The King of glory — He who together with the Father and the Spirit is praised by the Seraphim as holy and receives the lisping praises of children from their innocent tongues; He who is God and has the form of a servant and took the form of a servant; He who is immaterial and invisible God and yet accepted to assume a visible and tangible body; He who willingly went to the Passion, in order to grant me dispassion.
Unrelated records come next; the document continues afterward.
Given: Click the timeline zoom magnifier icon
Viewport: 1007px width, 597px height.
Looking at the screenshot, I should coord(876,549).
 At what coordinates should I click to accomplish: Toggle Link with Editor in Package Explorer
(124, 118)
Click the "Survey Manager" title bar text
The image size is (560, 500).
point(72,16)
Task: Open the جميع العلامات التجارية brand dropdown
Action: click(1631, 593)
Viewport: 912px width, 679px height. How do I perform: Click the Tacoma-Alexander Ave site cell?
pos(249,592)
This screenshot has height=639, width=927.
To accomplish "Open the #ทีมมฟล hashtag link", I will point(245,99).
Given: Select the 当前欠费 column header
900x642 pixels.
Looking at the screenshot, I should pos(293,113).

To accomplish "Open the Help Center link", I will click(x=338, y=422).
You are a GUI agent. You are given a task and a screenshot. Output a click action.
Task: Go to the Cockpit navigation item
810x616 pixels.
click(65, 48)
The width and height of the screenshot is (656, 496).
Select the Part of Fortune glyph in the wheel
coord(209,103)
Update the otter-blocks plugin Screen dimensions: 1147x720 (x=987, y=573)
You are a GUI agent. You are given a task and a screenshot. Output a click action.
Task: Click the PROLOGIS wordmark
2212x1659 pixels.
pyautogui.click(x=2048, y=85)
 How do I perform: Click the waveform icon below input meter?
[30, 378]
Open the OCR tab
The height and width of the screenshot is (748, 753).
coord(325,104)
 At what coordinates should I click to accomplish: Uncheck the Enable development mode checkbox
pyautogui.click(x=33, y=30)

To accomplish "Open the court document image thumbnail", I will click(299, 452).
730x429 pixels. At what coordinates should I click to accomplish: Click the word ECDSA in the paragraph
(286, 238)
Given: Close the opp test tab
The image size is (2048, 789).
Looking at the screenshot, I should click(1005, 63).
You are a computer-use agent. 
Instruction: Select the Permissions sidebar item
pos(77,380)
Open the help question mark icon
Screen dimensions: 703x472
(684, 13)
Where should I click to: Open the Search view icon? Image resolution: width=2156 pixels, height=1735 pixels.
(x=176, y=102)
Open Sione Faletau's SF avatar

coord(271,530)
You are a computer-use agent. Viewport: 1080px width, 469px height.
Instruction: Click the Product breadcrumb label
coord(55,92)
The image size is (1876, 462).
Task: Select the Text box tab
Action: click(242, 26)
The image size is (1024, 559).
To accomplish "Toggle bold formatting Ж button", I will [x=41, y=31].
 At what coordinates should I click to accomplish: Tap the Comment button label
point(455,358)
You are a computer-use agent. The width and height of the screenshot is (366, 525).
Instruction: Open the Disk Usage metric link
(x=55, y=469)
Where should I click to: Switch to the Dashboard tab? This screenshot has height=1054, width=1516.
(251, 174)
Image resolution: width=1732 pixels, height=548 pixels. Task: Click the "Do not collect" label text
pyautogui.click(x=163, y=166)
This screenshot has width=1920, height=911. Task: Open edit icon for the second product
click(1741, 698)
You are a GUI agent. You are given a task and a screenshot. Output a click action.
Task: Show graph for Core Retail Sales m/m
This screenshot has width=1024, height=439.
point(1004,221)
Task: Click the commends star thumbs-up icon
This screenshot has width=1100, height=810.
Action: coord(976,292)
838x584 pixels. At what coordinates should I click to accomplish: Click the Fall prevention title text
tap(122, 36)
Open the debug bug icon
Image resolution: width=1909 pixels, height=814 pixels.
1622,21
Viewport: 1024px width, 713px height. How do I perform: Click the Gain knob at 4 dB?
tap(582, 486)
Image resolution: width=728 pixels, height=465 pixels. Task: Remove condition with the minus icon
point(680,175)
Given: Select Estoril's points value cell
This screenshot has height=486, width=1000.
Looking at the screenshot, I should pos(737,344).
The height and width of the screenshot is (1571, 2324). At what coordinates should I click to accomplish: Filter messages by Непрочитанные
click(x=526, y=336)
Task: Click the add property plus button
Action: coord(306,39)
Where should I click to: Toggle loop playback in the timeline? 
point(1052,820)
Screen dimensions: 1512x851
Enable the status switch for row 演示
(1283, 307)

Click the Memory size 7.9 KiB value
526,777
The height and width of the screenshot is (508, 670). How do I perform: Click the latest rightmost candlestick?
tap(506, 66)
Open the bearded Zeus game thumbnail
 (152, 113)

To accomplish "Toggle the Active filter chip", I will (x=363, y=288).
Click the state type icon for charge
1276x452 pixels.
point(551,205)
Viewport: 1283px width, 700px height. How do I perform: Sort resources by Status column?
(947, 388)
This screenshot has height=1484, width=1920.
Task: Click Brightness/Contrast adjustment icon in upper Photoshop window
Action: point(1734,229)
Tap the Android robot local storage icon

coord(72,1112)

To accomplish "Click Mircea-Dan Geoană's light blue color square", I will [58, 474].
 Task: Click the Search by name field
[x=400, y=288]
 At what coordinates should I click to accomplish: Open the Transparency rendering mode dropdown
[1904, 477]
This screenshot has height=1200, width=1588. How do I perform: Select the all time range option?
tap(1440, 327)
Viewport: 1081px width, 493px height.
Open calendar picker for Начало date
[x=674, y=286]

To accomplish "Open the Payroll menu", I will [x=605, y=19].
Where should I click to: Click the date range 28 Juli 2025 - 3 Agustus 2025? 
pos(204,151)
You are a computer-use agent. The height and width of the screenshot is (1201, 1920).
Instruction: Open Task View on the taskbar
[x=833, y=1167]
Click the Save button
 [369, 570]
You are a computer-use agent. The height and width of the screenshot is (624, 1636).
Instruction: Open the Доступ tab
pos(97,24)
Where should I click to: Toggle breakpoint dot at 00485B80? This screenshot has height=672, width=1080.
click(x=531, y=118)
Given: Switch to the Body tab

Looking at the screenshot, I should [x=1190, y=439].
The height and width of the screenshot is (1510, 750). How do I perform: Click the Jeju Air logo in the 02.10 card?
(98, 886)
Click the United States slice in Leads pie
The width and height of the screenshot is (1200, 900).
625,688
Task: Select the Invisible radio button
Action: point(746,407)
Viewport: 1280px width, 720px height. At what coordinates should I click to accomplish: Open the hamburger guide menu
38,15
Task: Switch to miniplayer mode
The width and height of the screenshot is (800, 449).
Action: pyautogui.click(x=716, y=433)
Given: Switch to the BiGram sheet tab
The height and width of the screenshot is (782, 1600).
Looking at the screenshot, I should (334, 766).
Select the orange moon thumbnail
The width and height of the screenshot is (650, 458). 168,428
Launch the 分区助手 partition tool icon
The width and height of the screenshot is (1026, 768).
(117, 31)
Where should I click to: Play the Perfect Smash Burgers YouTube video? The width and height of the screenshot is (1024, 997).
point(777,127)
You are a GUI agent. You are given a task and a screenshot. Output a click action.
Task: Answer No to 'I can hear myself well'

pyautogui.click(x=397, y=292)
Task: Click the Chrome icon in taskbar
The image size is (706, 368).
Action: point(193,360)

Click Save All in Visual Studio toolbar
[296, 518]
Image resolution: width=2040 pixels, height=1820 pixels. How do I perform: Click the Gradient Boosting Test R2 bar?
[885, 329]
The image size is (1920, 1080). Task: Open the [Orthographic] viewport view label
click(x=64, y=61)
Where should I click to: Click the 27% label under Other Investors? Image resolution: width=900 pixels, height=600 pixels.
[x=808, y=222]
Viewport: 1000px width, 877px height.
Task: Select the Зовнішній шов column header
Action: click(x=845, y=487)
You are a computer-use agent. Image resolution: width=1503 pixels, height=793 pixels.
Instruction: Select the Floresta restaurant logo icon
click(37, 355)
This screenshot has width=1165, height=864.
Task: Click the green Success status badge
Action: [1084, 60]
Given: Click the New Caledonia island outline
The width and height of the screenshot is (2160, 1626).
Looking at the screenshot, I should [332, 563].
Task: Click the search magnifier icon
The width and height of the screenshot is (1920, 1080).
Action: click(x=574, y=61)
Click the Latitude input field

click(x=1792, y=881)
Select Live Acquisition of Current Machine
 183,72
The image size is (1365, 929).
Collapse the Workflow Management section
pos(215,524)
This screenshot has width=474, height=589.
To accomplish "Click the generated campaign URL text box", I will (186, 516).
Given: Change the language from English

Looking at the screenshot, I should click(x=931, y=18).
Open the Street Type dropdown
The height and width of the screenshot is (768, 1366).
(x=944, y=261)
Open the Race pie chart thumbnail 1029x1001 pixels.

For when He saw man, the work of His hands, deceived by the guile of the serpent — man whom He had formed according to His image and likeness, yet who had fallen into the transgression of His commandment and had become subject to corruption and liable to death — He who is full of compassion could not endure the loss of the one whom He loved. Rather, He called him back in many ways to return and repentance, chastening him as an ungrateful servant, as a child of immature mind, in many and various ways, and devising every means to shake off the tyranny of the despot and return to his Creator.